A multichannel mix is necessary for survival
Global Data says to withstand the onslaught of online shopping and increase foot traffic into their stores, big hypermarket and supermarket chains (bricks and mortar) such as Sainsbury’s, Auchan, Walmart, Aldi and Morrisons are re-evaluating their channel sales strategies. They are implementing in-store technologies such as self-checkout counters, scan and pay mobile applications and unmanned stores (click and collect).
Maruti Patnaik, Analyst at GlobalData, said, “Specialist retailers and department stores are lining up their stores with innovations such as robot assists, augmented reality kiosks, in-store endless aisles using digital screens, and in-store digital ordering services. These technology innovations are significant investments and unless retailers find a cost-efficient way to implement these technologies in their stores, may do more harm than good. The question remains, whether in-store technology innovation is enough, or retailers have to rethink their strategy to remain profitable in the market?”
Accordingly, physical store retailers are acquiring e-commerce companies to enter into the online marketplace. These include Walmart’s acquisition of ModCloth; Lidl’s acquisition of Kochzauber; and Nordstrom’s acquisition of two e-commerce technology start-ups BevyUp and MessageYes. All to accelerate and enhance mobile app and e-commerce expertise. Walmart is in the process to acquire Indian e-commerce company, Flipkart.
Multichannel may not entirely beat online only
Patnaik added, “Physical store retailers (large, medium or small) must expand operations across all channels to maximising sales. This includes mobile apps, online delivery services, developing and acquiring e-commerce sites, and partnering with online enterprises. Consequently, multi-channel retailing will be the key factor to remain profitable in the market.”
GadgetGuy’s take – shop local or bye-bye local shops
My family had a brick and mortar sports store from the mid-1800s to the late-1970s.

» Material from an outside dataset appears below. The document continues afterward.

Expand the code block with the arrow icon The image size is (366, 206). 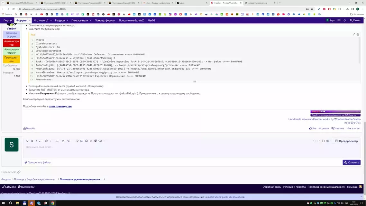coord(353,34)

That was well before the advent of the internet. It was a traditional family business where the owners worked ridiculously long hours to make ends meet.
Then along came the first national sporting superstores offering the same goods at a lower cost. Our store had loyal lifetime customers, but you can’t always live off loyalty. Eventually, it led to mergers and acquisitions, and a 100+-year-old company died.
Fast forward to the early-80s (again pre-internet) and I opened one of Queensland’s largest computer superstores. The sport store experience taught me to get big or get out. In the 90s we were one of the first online stores as well. Albeit under a different name to try and avoid eating our own lunch.
Techmart ate the lunch of many smaller local stores. As a result a cadre of these approached me with the request to become ‘franchises’. Survival to them was to pool buying power, share stock, marketing etc. It did not happen – merging with weaker stores only weakens the main store. But it clarified our view of the future of retailing, and it was not as a Harvey Norman franchise model.
By mid-2012 online sales outstripped in-store sales by two-to-one. As a result we decided to close the bricks and 30+-year-old bricks and mortar store. Today the majority of computer equipment and accessories are bought online.
My point is that our quest for the best price is killing ‘shop local’. It is a vicious circle. The strong Amazon et al. get the weaker our bricks and mortar shops get. Millennials may be happy to shop online. My wife still likes to window ‘shop local’.